# Some records
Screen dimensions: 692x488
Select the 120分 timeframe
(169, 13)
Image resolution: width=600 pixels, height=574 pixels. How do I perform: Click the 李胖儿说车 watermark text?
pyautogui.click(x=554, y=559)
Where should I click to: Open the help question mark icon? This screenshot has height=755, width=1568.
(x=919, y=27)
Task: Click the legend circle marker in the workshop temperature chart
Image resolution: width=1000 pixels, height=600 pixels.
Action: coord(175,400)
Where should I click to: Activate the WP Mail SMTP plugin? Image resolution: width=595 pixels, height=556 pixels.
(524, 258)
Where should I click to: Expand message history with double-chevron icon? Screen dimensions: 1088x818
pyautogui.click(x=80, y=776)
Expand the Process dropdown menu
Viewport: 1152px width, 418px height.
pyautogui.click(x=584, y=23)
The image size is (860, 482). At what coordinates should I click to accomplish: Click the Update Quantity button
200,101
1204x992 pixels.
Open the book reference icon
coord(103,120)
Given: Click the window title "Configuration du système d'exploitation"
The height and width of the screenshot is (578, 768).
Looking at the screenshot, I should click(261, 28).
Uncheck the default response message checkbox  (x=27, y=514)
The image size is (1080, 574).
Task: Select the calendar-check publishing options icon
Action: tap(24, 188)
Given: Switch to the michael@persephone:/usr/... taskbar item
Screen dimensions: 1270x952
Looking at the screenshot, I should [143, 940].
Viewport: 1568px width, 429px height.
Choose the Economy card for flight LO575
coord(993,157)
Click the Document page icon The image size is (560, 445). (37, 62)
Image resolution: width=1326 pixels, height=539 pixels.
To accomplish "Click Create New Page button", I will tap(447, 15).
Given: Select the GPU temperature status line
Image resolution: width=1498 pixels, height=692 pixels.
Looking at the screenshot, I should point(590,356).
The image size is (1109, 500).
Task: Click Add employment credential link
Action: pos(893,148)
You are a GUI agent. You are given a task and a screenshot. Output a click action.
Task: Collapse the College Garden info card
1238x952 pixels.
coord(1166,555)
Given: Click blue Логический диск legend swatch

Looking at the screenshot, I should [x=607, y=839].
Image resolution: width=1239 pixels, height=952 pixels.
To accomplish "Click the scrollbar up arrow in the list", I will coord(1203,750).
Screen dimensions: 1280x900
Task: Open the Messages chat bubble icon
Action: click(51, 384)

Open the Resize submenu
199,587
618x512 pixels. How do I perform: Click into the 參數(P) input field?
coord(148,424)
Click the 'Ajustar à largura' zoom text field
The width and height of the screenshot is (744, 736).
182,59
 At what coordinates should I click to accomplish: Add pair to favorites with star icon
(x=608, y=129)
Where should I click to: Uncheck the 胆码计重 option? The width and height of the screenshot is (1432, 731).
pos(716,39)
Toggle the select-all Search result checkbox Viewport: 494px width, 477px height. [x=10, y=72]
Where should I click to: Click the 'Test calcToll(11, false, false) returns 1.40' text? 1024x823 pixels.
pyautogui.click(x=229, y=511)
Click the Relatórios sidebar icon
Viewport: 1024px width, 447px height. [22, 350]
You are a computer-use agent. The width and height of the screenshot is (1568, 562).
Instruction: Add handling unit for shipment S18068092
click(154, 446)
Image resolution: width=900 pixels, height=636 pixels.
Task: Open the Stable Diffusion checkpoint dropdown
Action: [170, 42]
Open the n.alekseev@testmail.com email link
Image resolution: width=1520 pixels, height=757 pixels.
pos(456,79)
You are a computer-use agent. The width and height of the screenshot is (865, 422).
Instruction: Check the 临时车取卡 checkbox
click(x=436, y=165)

# Work required
Give the lines of the records from the line with "Image resolution: width=1326" up to and including the line with "Action: pos(893,148)" as a JSON list of strings, one per line, leaving out blank lines.

# Answer to the exercise
[
  "Image resolution: width=1326 pixels, height=539 pixels.",
  "To accomplish \"Click Create New Page button\", I will tap(447, 15).",
  "Given: Select the GPU temperature status line",
  "Image resolution: width=1498 pixels, height=692 pixels.",
  "Looking at the screenshot, I should point(590,356).",
  "The image size is (1109, 500).",
  "Task: Click Add employment credential link",
  "Action: pos(893,148)"
]